Chinese writer and director Cao Baoping (曹保平) deserves praise for his original style, but without Zhou Xun’s (周迅) absorbing performance, the film’s lack of narrative would have been disappointing.
The Equation opens by examining the restless state of its heroine’s mind. Li Mi (Zhou Xun) is a chain-smoking taxi driver who compulsively counts out numbers and poses strange questions to her bewildered passengers. The source of Li’s anguish is her boyfriend, Fang Wen (Deng Chao, 鄧超), who disappeared four years ago but continues to send her letters that she religiously memorizes and guards ferociously.
On a typical hazy day in Kunming, Li parrots her usual quandaries to two rural hick-type passengers played by Wang Yanhui (王硯輝) and Wang Baoqiang (王寶強).
When she nips off to get change, the pair steal her cherished album of Fang’s photos and off they go to meet a contact on a bridge. However, they reach their destination only to and find someone else there, a poetry-gushing man who as they approach falls to his death.
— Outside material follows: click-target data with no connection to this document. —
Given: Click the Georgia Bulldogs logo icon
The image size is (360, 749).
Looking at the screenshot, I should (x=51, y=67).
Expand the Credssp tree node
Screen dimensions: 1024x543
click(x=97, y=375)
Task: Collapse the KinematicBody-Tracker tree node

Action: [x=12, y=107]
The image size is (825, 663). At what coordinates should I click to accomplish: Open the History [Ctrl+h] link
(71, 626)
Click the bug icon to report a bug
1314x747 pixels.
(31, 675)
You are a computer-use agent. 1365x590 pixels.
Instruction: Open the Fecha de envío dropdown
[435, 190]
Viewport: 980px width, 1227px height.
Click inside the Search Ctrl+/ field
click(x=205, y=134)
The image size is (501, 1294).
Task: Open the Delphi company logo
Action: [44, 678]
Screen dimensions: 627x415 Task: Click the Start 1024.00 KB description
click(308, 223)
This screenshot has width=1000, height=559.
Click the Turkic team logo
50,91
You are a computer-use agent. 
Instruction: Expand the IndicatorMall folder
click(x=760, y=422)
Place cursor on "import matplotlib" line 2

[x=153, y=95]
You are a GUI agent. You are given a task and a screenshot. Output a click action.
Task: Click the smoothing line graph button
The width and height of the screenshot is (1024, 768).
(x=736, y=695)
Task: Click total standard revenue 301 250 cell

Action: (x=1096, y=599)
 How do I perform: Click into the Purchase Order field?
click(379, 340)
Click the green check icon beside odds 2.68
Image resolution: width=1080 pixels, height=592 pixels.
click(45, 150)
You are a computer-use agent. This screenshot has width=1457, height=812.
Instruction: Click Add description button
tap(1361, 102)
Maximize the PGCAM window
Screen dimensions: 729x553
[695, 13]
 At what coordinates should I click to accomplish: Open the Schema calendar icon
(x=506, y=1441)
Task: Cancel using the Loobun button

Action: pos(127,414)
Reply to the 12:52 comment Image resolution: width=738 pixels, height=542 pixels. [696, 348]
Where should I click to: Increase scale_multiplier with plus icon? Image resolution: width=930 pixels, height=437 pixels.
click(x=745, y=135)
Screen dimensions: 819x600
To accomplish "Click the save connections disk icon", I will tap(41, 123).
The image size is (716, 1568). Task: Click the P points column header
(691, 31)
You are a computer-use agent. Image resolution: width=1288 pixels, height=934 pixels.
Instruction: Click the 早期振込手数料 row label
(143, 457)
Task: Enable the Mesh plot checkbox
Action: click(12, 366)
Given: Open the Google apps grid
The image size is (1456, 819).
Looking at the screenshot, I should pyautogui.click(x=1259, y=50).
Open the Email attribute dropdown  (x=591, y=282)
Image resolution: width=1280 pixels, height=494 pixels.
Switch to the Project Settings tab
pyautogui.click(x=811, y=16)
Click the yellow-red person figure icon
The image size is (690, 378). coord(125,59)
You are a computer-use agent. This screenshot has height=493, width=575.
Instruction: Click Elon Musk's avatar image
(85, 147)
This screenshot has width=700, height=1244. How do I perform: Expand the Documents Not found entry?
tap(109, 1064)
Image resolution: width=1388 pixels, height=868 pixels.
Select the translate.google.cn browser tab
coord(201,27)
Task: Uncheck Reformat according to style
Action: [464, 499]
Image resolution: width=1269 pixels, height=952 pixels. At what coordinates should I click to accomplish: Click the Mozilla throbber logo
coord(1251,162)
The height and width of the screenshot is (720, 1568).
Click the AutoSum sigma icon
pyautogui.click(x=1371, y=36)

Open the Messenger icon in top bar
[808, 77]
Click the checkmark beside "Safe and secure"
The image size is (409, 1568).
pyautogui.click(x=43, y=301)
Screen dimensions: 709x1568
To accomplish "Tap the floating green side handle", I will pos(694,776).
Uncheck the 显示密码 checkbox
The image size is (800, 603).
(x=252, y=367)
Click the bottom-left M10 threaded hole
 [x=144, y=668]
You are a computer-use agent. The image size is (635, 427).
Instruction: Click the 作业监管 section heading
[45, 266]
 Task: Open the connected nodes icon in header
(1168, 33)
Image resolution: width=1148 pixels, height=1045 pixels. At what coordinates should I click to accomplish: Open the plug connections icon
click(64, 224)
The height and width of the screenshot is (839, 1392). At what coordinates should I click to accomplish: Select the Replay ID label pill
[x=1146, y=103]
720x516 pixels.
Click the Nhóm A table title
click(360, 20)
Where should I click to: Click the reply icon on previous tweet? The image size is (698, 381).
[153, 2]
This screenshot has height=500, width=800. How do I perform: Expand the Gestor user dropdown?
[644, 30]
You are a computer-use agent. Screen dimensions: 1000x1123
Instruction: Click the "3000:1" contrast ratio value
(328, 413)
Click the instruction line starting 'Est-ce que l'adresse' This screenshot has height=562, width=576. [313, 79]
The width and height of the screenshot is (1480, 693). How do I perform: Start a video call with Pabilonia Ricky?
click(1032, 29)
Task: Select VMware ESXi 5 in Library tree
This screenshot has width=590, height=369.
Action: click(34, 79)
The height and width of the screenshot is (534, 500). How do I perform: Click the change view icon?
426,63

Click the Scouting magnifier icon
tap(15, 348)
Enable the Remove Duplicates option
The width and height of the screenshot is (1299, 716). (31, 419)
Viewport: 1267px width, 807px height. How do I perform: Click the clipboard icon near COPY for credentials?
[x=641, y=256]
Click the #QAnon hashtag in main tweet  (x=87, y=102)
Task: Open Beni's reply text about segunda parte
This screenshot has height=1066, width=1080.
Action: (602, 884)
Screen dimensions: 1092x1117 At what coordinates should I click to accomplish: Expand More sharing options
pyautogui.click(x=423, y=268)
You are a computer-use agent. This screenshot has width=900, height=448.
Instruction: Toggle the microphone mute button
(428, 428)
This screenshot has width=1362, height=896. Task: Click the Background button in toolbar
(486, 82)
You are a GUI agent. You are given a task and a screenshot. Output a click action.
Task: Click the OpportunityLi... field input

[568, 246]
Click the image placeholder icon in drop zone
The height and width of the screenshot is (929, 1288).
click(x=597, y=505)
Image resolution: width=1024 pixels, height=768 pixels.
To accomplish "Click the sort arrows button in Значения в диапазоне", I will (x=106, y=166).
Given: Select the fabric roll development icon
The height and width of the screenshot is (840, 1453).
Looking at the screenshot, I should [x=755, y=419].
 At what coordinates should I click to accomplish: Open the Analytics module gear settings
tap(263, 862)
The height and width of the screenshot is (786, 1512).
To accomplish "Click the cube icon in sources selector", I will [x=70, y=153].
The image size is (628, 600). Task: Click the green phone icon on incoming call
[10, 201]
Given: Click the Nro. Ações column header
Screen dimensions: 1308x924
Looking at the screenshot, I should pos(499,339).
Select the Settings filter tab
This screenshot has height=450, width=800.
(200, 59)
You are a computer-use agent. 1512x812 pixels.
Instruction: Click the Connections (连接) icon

The man lands on a car being driven by Ma Bing (also Deng) and his female companion Feifei (Wang Ning, 王寧). When Ma gets out to check the man, he sees an album drop from the bridge above, which is filled with pictures of himself.
From that point on, Li is thrown into a web of coincidence and intrigue involving mistaken and changed identity, hostage-taking and drug-trafficking that bring her closer and closer to the love of her life.
The film’s melancholic palette of blue-green hues sets the tone as the bustling city of Kunming feels as if it’s all traffic, highways and cars full of faceless riders and isolated drivers.
Director Cao does an effective job of sustaining an air of mystery while revealing a chain of events that gradually pieces the puzzle together. Audiences must stay alert while following the characters, who lurch from one mess to another.
Dramatic momentum is maintained throughout the 96-minute-long film. However, the coincidences, and unexpected turns and twists that move the plot forward may strike some as a bit too contrived, which obscures the narrative thread.
On the other hand, what matters most may not be the plot, but the emotions, heightened tension and motivations that make each character three-dimensional. There is Fang Wen, a poor urban youth who breaks the law to survive. The role, played by young actor Wang Baoqiang, represents the heart of rural China where farmers can no longer make a living off the land and are forced to work in the underbellies of the country’s cities.
However, it is Zhou who carries the movie from beginning to end. As the foul-mouthed, lovelorn cabby, she admirably runs the emotional gamut from frantic and frightened to desperate and heartbroken. Though showy acting is sometimes demanded by the script, the actress never loses her poise and delivers a virtuoso performance that cements her repute as one of the best actresses working in China today.